Text segment
*** Begin section ***

But at the same time, I need to say something else. I don't think that this question has been aimed at the appropriate target. These are not my youth. These are young people born into a toxic economy, a society that deliberately sorts winners from losers and measures its success by the bottom line of its corporations, not by the well-being of its young. These youth are the result of years of poisonous economic and trade policies that have created an entrenched underclass with no access to the halls of power except by putting their bodies on the line. Their anger is our collective societal responsibility. The question isn't what I am going to do with angry young people. The question should be put to Prime Minister Jean Chrétien and President George Bush and all the other leaders here to promote the extension of this toxic economy: What are you going to do with them? It is your market economy, with its emphasis on ruthless competition and the wanton destruction of the natural world, that has created such deep wellsprings of anger in such large sections of today's youth, and it is you, the political leaders, so beholden to the private interests who put you in power, who must be held accountable.

*** End section ***

Exercise directions
Write a continuation of the passage on angry young people and the market economy, beginning immediately after its final sentence.

Data extracts
*** Begin section ***

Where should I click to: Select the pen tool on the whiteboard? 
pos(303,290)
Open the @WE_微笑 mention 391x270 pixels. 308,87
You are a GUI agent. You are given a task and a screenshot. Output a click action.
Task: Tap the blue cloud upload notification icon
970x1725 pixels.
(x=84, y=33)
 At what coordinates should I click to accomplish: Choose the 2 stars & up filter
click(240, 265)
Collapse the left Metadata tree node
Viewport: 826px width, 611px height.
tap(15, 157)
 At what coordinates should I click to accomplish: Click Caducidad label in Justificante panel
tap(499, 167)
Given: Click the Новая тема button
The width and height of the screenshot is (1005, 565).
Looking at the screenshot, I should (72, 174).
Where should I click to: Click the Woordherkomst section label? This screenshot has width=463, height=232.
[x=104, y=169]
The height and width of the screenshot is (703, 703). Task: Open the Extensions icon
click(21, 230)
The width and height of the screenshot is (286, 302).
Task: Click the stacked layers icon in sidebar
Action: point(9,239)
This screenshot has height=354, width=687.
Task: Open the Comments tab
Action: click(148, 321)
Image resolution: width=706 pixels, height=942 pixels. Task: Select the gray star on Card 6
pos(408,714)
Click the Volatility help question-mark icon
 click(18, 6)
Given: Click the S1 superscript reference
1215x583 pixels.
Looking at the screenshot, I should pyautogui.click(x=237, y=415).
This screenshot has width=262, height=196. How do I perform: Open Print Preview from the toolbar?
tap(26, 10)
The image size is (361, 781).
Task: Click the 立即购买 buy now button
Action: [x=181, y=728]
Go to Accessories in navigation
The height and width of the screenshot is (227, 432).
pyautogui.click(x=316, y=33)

*** End section ***

Reply to the task
And why should young people not be angry? We are poisoning the world's fresh water. By the year 2025, two-thirds of the world will not have adequate access to clean water. Large water transnationals salivate in anticipation of the profits to be made from such shortages as they prepare to commodify and sell water on the open market for profit. That's an abomination beyond anything that any protester did on that wall yesterday. The global economy has corporatized our food system. Now farmers don't grow food for people in communities--they have to produce for profit for food corporations. They feed chicken pellets to salmon and ground meat to cows and inject the DNA of scorpions into corn and then wonder why we are angry. And if any country dares to say no to such practices, they bring it to its knees with trade sanctions.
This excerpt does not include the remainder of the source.